[mvapich-discuss] -DDISABLE_PTMALLOC, MPI_Bcast,
and -DMCST_SUPPORT
Rahul Kumar
kumarra at cse.ohio-state.edu
Fri Jun 27 01:43:23 EDT 2008
Hi David,
I have created a patch for the error reported by you. This patch
provides a runtime option to control the message upto which to use shmem
broadcast and prevents the use of shmem broadcast for very large message
sizes. The patch is taken against mvapich-1.0.1. I hope you will be able
to try this patch and do let us know your feedback
Thanks,
Rahul.
> Date: Mon, 23 Jun 2008 21:28:31 -0500
> From: David_Kewley at Dell.com
> To: koop at cse.ohio-state.edu
> Cc: mvapich-discuss at cse.ohio-state.edu
> Subject: RE: [mvapich-discuss] -DDISABLE_PTMALLOC, MPI_Bcast,
> and -DMCST_SUPPORT
>
> Matt,
>
> Thanks for clarifying the effect of -DDISABLE_PTMALLOC, and the fact
> that hardware-based multicast is not enabled right now. I think that's
> all I need to know on those topics for now.
>
> I have a reproducer and observations about the apparent MPI_Bcast
> segfault bug.
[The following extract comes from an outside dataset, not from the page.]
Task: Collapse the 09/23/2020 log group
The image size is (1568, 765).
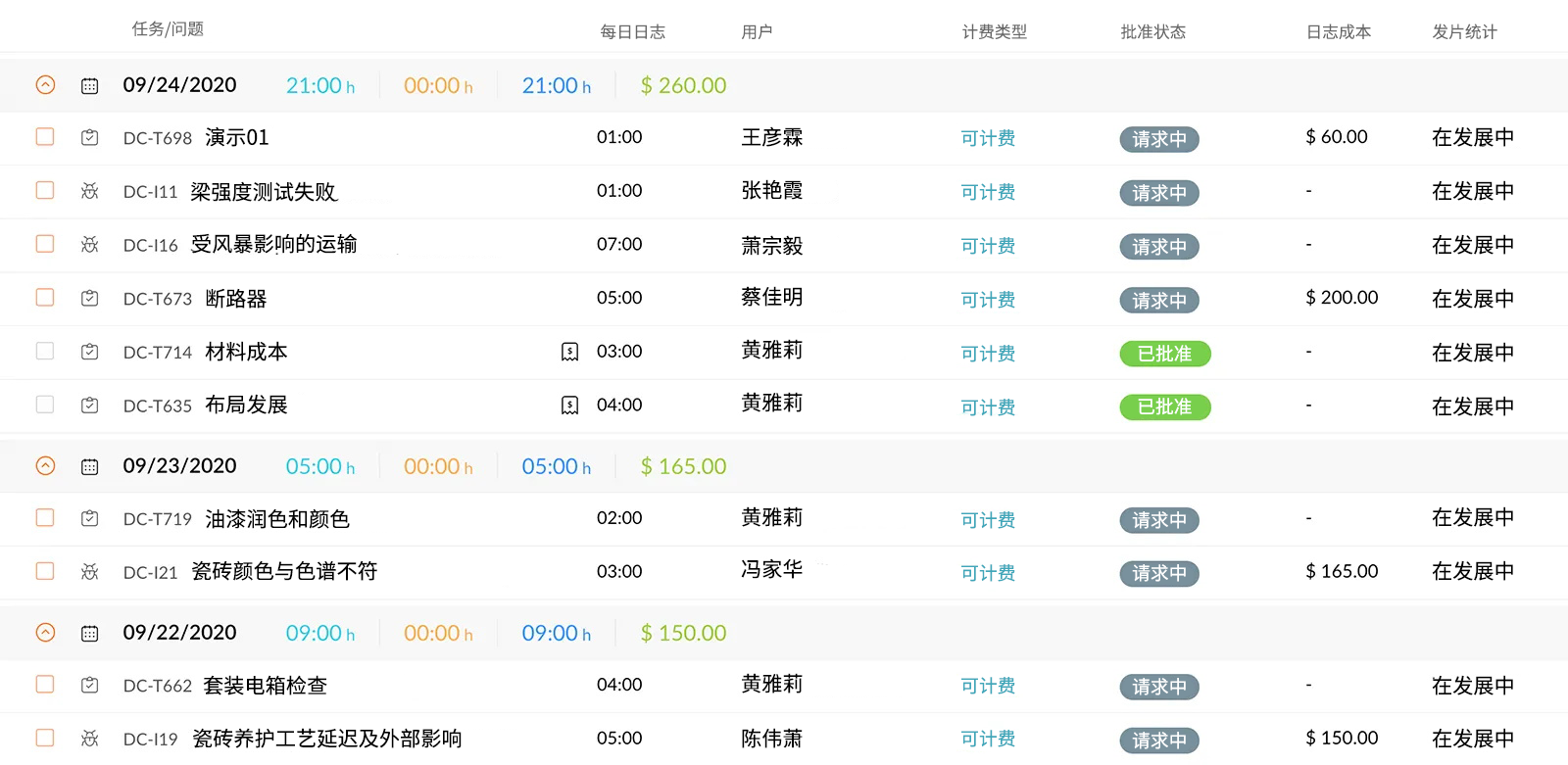Action: tap(45, 466)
This is on x86_64, using Intel Fortran 10.1.015 (Build
> 20080312), and the executable ends up using the Intel implementation of
> memcpy(), in case that's significant -- see the backtrace below. This
> is with MVAPICH 1.0.
>
> The segfault occurs whenever these two conditions both hold:
>
> 1) length of the character array sent is > 8MB-11kB
> 2) #procs is > (7 nodes) * (N procs per node)
>
> For the second condition I tested with N=1,2,4 procs per node, in which
> cases the segfault occurred when #procs in the job size exceeded 7,14,28
> procs respectively.
>
> If either of the conditions does not hold, the segfault does not occur.
> The threshold is exactly 8MB-11kB. If the length of the char array is
> 8MB-11kB, it's fine, but if it's 8MB-11kB+1, it segfaults.
>
> The segfault occurs in the memcpy function (again, it's the Intel
> memcpy), when it tries to copy into the rhandle->buf beyond the 8MB-11kB
> mark. The backtrace is, for example:
>
> #0 0x00000000004045c1 in __intel_new_memcpy ()
> #1 0x0000000000401ee8 in _intel_fast_memcpy.J ()
> #2 0x0000002a9560010e in MPID_VIA_self_start () from
> /opt/mvapich/1.0/intel/10.1.015/lib/shared/libmpich.so.1.0
> #3 0x0000002a955d8e82 in MPID_IsendContig () from
> /opt/mvapich/1.0/intel/10.1.015/lib/shared/libmpich.so.1.0
> #4 0x0000002a955d7564 in MPID_IsendDatatype () from
> /opt/mvapich/1.0/intel/10.1.015/lib/shared/libmpich.so.1.0
> #5 0x0000002a955cc4d6 in PMPI_Isend () from
> /opt/mvapich/1.0/intel/10.1.015/lib/shared/libmpich.so.1.0
> #6 0x0000002a955e95d2 in PMPI_Sendrecv () from
> /opt/mvapich/1.0/intel/10.1.015/lib/shared/libmpich.so.1.0
> #7 0x0000002a955bf7e9 in intra_Bcast_Large () from
> /opt/mvapich/1.0/intel/10.1.015/lib/shared/libmpich.so.1.0
> #8 0x0000002a955bcfa0 in intra_newBcast () from
> /opt/mvapich/1.0/intel/10.1.015/lib/shared/libmpich.so.1.0
> #9 0x0000002a95594e00 in PMPI_Bcast () from
> /opt/mvapich/1.0/intel/10.1.015/lib/shared/libmpich.so.1.0
> #10 0x0000000000401e3d in main ()
>
> Attached find a simple reproducer C program.
>
> David
>
>
>> -----Original Message-----
>> From: Matthew Koop [mailto:koop at cse.ohio-state.edu]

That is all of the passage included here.